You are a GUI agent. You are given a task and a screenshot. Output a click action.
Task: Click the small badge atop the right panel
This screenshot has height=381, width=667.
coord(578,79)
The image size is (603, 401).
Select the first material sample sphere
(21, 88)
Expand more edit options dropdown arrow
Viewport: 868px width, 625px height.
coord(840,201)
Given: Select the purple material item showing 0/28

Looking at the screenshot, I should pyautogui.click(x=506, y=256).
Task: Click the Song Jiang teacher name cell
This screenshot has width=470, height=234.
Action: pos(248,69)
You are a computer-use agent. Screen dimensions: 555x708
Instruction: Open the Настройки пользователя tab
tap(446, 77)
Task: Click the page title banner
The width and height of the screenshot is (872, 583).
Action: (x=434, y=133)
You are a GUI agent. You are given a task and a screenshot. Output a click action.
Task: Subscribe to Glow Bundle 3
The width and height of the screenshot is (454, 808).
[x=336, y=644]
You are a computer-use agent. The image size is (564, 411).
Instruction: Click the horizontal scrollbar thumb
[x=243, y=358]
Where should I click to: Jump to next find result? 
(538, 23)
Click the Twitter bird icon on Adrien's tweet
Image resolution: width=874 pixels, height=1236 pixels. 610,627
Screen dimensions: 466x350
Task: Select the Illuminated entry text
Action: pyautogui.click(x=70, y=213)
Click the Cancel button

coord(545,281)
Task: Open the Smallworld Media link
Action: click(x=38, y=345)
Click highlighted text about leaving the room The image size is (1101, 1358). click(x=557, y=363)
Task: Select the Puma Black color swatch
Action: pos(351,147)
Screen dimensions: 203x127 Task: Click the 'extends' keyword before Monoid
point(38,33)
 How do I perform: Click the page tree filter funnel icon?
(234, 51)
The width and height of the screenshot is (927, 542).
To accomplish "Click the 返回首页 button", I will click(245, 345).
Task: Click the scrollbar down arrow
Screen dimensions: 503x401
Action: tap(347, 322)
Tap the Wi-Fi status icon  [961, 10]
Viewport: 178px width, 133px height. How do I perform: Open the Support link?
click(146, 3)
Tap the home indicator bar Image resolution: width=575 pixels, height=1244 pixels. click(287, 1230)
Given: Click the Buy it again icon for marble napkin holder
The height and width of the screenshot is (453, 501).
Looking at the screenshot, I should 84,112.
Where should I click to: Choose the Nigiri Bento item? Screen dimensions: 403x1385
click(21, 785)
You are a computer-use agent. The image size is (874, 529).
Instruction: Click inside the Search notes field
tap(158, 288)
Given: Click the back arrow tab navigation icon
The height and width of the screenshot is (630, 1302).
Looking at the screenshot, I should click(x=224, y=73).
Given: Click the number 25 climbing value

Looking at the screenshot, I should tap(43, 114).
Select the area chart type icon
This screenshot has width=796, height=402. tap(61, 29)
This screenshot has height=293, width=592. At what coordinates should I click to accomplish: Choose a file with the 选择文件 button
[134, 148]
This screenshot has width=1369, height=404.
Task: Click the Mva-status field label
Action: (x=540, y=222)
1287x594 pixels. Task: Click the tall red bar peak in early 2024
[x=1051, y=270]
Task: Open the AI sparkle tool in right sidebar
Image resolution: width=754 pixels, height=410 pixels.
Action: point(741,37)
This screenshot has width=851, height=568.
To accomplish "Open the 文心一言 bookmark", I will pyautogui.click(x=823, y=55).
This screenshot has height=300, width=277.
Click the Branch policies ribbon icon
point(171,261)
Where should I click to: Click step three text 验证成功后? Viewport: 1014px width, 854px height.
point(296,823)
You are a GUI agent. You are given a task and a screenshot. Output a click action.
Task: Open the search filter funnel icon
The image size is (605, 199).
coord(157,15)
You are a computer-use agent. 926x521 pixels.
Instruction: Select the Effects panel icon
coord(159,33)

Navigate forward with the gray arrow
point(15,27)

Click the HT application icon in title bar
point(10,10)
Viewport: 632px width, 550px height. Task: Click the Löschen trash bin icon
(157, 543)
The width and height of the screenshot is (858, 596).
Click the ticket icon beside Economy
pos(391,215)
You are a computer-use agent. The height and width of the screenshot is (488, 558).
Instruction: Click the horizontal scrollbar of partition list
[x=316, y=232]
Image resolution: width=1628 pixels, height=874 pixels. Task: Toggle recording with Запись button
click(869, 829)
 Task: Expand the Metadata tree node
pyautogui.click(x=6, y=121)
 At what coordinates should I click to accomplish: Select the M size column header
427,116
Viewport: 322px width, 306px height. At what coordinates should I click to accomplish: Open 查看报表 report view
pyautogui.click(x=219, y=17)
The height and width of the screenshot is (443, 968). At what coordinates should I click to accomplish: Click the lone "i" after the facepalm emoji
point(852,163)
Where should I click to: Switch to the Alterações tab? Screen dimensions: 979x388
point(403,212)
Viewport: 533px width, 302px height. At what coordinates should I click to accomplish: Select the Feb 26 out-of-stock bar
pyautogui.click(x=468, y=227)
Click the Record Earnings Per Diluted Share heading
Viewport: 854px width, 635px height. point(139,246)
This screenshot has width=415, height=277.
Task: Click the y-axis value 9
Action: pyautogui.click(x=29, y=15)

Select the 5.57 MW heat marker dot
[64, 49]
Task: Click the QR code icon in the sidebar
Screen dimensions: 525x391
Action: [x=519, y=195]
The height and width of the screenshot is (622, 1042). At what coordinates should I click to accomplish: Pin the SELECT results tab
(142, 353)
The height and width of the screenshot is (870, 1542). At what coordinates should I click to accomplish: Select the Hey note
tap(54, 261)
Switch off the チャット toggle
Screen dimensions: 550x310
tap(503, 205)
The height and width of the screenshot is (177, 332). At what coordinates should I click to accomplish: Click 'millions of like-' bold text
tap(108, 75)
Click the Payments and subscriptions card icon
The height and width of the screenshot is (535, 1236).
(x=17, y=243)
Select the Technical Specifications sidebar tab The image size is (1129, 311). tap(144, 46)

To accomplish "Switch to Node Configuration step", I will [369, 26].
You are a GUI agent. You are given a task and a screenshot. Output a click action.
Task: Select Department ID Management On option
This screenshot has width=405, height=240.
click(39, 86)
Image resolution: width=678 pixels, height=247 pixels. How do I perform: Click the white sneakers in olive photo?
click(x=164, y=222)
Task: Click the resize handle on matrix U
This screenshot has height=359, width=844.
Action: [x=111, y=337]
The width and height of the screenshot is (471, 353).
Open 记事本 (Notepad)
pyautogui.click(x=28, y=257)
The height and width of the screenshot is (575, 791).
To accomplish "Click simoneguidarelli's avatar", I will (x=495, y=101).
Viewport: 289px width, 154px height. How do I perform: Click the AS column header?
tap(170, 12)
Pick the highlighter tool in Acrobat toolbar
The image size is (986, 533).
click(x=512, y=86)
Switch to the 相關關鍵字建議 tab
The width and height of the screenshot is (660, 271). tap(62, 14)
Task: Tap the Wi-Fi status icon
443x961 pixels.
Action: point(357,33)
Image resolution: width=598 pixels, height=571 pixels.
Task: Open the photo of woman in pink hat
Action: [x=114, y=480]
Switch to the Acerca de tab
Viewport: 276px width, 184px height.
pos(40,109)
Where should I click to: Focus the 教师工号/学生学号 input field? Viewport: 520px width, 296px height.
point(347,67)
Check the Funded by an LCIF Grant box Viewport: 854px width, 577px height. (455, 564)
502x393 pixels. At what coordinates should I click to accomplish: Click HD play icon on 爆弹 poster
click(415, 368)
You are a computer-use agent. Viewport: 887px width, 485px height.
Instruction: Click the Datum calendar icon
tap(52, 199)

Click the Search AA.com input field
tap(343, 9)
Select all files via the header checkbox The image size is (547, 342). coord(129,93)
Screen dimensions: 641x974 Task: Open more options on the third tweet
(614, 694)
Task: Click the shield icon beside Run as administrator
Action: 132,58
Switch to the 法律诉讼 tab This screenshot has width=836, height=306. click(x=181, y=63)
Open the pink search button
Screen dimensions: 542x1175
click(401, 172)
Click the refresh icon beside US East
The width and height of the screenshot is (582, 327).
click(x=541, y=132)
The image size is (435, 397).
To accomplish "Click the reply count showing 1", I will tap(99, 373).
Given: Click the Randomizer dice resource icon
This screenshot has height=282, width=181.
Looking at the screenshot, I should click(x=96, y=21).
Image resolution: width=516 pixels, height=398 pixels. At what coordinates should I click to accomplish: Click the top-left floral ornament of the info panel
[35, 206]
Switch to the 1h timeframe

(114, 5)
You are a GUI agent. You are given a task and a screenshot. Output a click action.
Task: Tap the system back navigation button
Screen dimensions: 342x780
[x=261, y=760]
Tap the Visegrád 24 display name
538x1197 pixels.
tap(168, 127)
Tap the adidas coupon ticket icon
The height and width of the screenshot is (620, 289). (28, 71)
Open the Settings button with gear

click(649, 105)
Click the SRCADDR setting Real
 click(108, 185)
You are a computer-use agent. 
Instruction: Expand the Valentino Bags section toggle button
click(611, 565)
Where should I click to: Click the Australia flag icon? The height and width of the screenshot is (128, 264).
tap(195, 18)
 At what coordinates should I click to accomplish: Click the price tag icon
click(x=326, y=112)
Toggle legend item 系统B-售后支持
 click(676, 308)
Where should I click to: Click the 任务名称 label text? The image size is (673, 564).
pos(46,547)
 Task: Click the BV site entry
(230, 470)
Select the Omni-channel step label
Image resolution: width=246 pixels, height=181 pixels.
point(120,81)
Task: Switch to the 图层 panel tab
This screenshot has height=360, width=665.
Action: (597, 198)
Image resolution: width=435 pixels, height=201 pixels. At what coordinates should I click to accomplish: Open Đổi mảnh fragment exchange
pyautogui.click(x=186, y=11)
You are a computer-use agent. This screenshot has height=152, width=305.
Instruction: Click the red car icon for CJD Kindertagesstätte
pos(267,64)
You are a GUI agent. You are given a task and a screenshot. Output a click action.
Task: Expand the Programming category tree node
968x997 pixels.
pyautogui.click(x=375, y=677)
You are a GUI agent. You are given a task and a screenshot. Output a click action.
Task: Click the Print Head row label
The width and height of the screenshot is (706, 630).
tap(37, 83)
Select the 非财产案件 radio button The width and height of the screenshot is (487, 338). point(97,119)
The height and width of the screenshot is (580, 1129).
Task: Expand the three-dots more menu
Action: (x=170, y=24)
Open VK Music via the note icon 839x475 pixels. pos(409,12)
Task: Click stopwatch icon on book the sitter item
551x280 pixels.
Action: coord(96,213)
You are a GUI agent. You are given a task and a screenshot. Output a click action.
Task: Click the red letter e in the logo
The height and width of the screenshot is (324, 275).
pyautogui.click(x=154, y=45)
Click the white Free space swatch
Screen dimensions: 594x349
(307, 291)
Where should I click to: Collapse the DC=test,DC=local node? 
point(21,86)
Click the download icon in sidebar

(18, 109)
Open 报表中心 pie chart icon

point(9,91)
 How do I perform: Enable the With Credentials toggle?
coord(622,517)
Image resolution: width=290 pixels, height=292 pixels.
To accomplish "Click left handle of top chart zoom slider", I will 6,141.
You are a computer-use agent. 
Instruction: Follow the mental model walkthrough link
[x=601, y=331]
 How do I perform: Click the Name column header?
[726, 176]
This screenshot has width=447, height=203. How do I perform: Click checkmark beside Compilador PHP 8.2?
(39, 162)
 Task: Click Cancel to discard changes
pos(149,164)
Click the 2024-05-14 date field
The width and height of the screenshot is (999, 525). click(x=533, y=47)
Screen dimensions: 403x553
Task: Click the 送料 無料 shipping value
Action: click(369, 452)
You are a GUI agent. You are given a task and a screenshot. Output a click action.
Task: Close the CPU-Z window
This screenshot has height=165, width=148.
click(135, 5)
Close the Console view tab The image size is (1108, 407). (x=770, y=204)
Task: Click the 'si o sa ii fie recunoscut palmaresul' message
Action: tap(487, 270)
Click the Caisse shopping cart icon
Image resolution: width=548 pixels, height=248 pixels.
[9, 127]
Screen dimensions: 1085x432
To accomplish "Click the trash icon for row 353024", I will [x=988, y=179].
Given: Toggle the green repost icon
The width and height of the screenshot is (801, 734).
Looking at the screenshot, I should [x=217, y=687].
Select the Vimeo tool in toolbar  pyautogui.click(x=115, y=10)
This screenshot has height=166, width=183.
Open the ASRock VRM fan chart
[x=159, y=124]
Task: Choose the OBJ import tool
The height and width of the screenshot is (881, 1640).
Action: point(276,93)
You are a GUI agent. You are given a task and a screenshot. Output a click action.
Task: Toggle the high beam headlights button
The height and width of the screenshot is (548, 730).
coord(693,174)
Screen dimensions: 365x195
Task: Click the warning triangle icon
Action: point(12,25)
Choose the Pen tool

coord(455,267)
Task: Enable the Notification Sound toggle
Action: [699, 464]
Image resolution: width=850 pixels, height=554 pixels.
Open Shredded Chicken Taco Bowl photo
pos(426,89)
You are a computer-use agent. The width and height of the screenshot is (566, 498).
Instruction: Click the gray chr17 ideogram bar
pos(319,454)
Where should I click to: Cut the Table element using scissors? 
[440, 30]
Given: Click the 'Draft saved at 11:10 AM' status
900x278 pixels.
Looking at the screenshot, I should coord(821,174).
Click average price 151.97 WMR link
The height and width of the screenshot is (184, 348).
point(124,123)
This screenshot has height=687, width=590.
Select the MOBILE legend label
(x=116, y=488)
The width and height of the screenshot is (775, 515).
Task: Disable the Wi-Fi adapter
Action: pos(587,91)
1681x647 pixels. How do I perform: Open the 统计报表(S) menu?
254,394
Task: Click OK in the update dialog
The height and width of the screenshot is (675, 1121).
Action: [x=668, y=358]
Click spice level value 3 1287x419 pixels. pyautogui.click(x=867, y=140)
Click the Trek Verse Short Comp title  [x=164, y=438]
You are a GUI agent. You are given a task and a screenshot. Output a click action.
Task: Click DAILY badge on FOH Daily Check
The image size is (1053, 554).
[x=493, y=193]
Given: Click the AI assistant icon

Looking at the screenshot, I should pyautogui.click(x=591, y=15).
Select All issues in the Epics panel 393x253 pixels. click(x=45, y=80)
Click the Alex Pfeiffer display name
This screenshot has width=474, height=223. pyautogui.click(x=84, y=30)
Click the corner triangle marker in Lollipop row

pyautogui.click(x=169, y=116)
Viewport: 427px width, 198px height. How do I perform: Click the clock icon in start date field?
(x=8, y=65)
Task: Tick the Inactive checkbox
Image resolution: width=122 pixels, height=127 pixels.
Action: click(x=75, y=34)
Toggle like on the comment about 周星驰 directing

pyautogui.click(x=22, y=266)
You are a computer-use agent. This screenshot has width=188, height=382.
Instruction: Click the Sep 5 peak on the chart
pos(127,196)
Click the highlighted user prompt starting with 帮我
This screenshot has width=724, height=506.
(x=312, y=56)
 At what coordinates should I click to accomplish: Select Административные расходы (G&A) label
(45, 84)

┄┄┄┄┄┄┄┄┄┄

INSTRUCTIONS FOR THE TASK: Exactly as they appear, retype the lines from the start of the records through the line containing "The image size is (603, 401).".

RESULT:
You are a GUI agent. You are given a task and a screenshot. Output a click action.
Task: Click the small badge atop the right panel
This screenshot has height=381, width=667.
coord(578,79)
The image size is (603, 401).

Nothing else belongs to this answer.